An important limitation of this study, as well as most cost-effectiveness studies, is its dependence on the variables included in the analysis. For example, if adverse event-related lawsuits become the major factor deciding whether or not it is cost-effective to use bevacizumab, this study would not have captured that information. Another important limitation of this study is the uncertainty about the data used in the analysis. The relative gains in vision after one year of treatment reported in the CATT study were assumed to be stable over time, and were extended to the ten-year analysis period of the study. It is conceivable that the visual gains of the treatment groups of the CATT study may either converge or diverge with time. Only future studies can determine what the long-term changes in the visual function of treated patients will be. Furthermore, the causal relationship between the severe medical complications reported in the CATT study and ranibizumab and bevacizumab has not been proven. The costs associated with treating medical complications in both “as-needed” protocols were greater than the costs associated with treating complications arising in the corresponding monthly treatment protocols. With a causal relationship one would expect more complications with increased exposure to a causative drug and thus higher complication-related costs associated with the monthly treatment protocols, not the as-needed protocols. Nevertheless, where possible, the uncertainties were mitigated with sensitivity analysis.
In conclusion, the most cost-effective anti-VEGF treatment protocol at this time appears to be monthly bevacizumab treatments with a cost-effectiveness ratio of approximately $2,600/QALY. Ranibizumab, at the $2,000 per dose price point, does not cross the $50,000/QALY threshold for cost-effectiveness.
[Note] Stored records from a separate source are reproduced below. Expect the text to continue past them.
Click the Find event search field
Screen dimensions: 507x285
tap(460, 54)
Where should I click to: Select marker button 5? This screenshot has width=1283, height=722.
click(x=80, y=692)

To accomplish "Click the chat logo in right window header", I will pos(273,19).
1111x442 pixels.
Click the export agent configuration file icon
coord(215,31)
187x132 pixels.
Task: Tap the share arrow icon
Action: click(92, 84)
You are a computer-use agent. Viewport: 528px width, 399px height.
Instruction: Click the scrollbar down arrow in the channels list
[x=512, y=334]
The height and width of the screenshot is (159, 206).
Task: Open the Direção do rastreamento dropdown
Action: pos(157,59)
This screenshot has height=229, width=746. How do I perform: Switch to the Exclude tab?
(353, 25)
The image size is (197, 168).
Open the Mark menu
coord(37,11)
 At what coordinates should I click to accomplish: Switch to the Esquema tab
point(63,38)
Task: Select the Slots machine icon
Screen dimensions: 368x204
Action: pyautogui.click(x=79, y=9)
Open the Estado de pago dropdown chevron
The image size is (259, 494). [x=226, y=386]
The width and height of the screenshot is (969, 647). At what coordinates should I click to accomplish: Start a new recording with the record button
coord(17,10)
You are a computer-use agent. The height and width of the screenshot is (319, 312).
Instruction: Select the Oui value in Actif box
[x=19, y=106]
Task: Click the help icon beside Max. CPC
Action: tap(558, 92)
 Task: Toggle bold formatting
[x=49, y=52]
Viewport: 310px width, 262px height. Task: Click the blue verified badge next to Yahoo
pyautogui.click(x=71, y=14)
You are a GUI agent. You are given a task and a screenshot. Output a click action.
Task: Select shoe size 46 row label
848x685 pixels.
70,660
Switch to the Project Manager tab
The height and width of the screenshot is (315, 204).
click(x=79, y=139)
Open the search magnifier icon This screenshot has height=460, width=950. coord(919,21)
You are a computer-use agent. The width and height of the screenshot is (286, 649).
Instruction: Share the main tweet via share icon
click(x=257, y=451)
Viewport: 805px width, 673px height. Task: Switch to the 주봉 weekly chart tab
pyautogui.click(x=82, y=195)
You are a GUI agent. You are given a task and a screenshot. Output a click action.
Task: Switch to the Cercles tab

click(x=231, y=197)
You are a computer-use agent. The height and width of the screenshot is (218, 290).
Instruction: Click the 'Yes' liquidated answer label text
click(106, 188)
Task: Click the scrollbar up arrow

If ranibizumab, at $2,000 a dose, is found to be at least 27.4% more efficacious than bevacizumab, then it will meet the $50,000/QALY cost-effectiveness benchmark, but will not be as cost-effective as bevacizumab. Ranibizumab is only as cost-effective as bevacizumab if it costs at most $158, when the costs of treating systemic and ocular complications arising during treatments are considered.
This work was funded in part by grant T15LM007092 from the National Library of Medicine, National institutes of Health, the Leir Foundation and Newman's Own Foundation.
Disclosures
Author(s) have provided signed confirmations to the publisher of their compliance with all applicable legal and ethical obligations in respect to declaration of conflicts of interest, funding, authorship and contributor-ship, and compliance with ethical requirements in respect to treatment of human and animal test subjects. If this article contains identifiable human subject(s) author(s) were required to supply signed patient consent prior to publication. Author(s) have confirmed that the published article is unique and not under consideration nor published by any other publication and that they have consent to reproduce any copyrighted material. The peer reviewers declared no conflicts of interest.